### [WORK TASK]
Write out the listing below in full and exactly, leaving out every picture.

### [GIVEN ENTRIES]
════════
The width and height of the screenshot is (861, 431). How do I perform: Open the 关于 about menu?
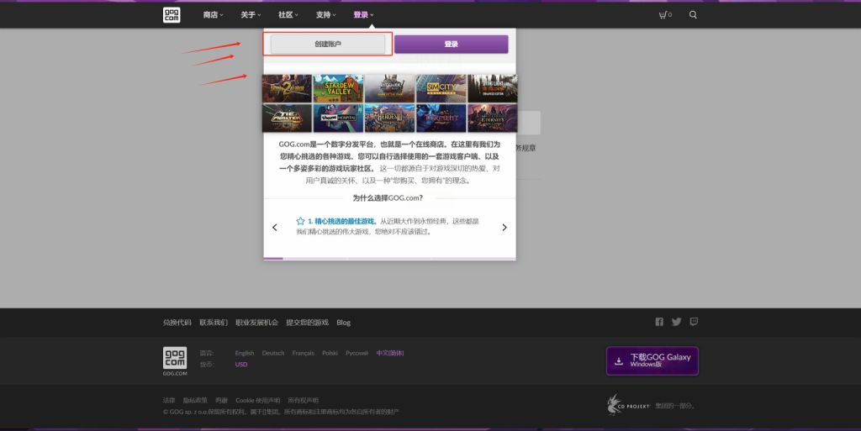click(250, 14)
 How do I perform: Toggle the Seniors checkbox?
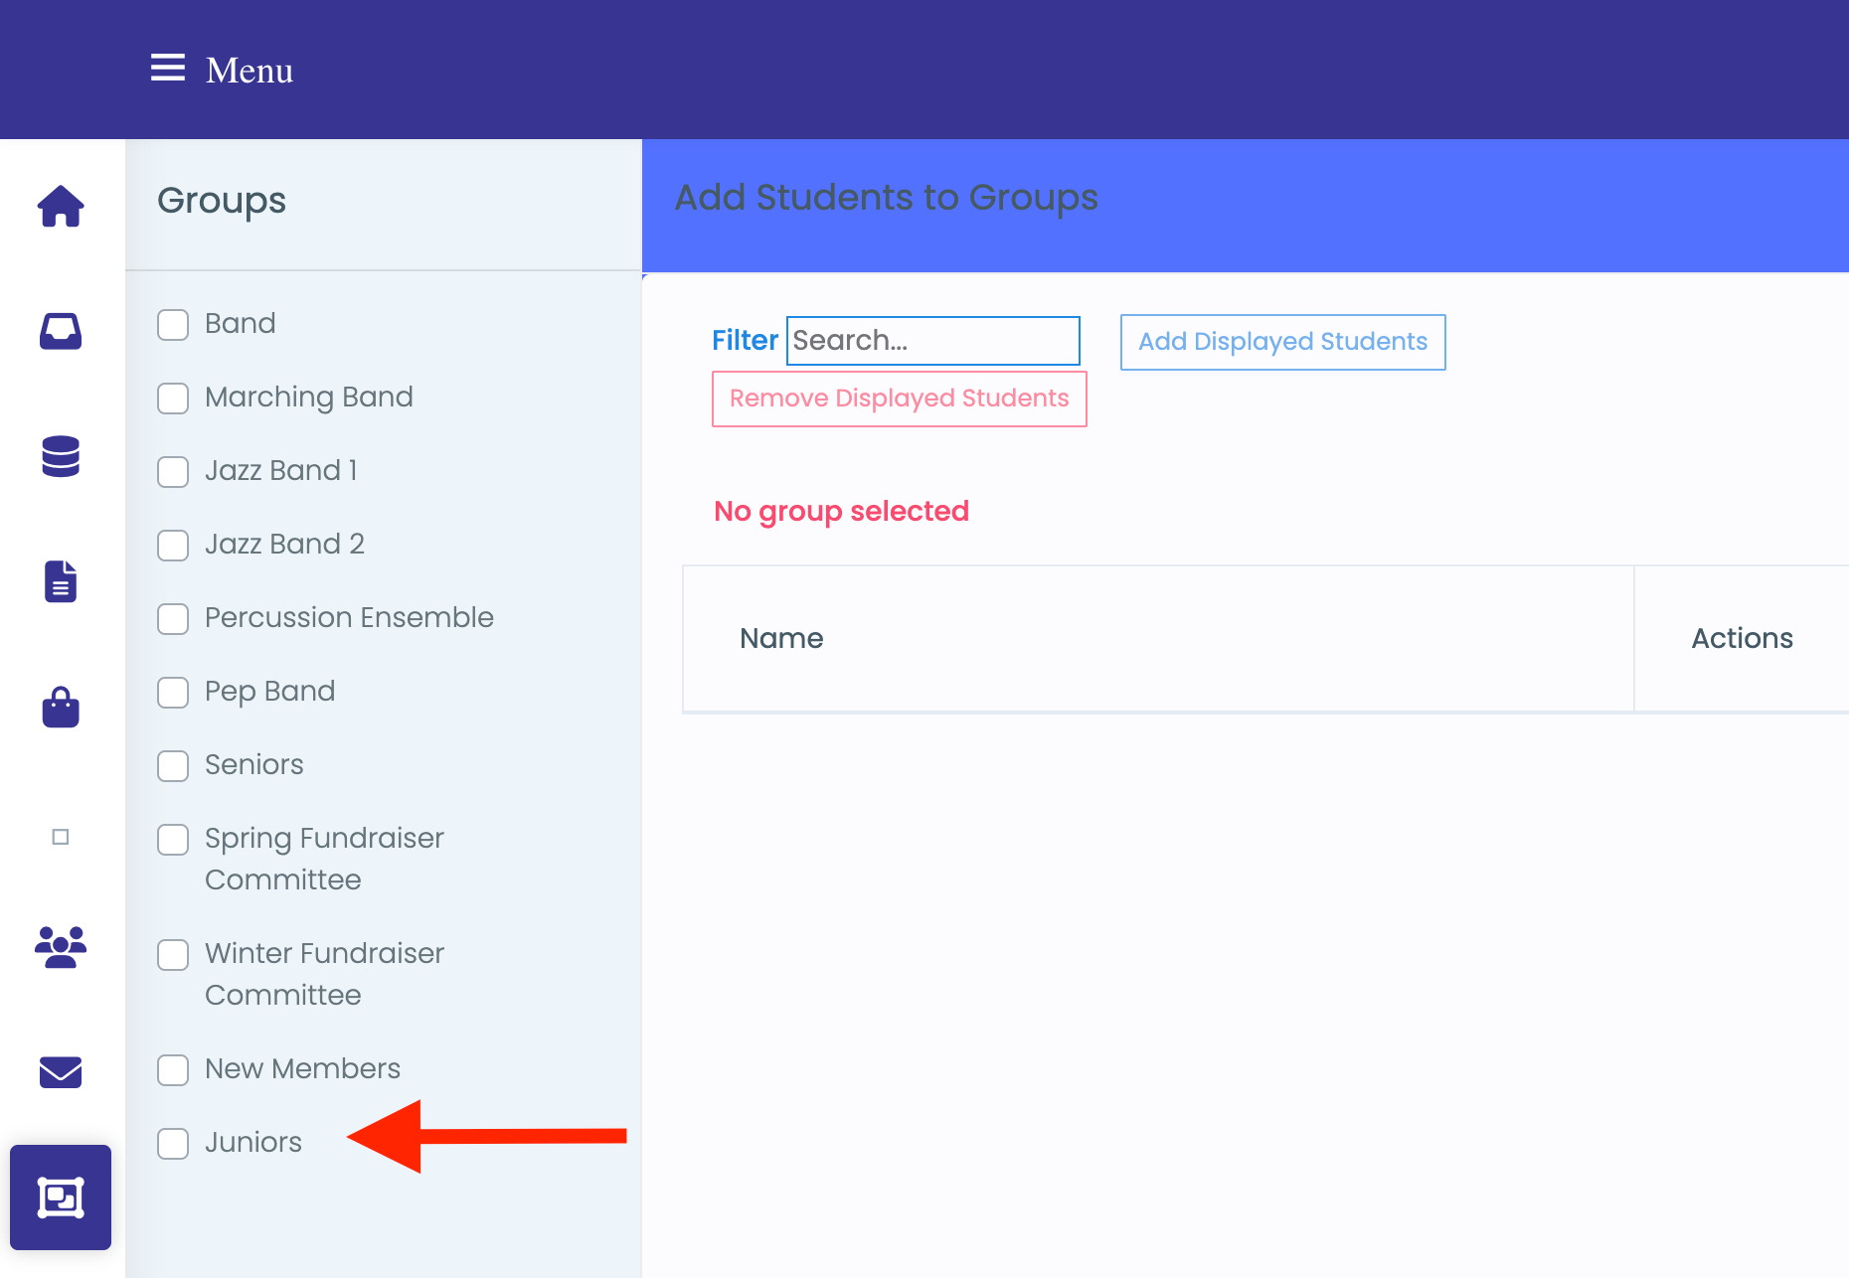pyautogui.click(x=173, y=766)
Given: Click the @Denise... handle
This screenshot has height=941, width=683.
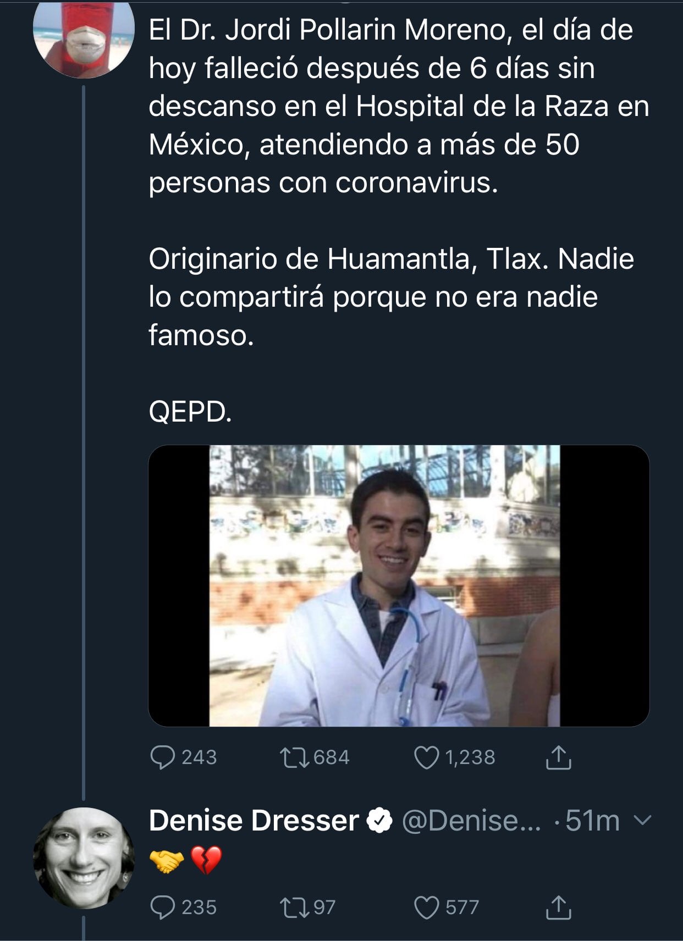Looking at the screenshot, I should 471,821.
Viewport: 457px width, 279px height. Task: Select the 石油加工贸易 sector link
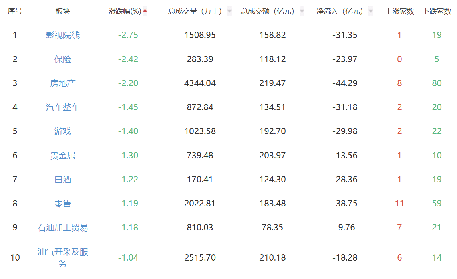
════════
### [SOLUTION TO THIS PROBLEM]
The width and height of the screenshot is (861, 431). How do I perform: Open the 关于 about menu?
click(250, 14)
 How do I perform: Toggle the Seniors checkbox?
pyautogui.click(x=173, y=766)
Given: Click the @Denise... handle
This screenshot has height=941, width=683.
Looking at the screenshot, I should 471,821.
Viewport: 457px width, 279px height. Task: Select the 石油加工贸易 sector link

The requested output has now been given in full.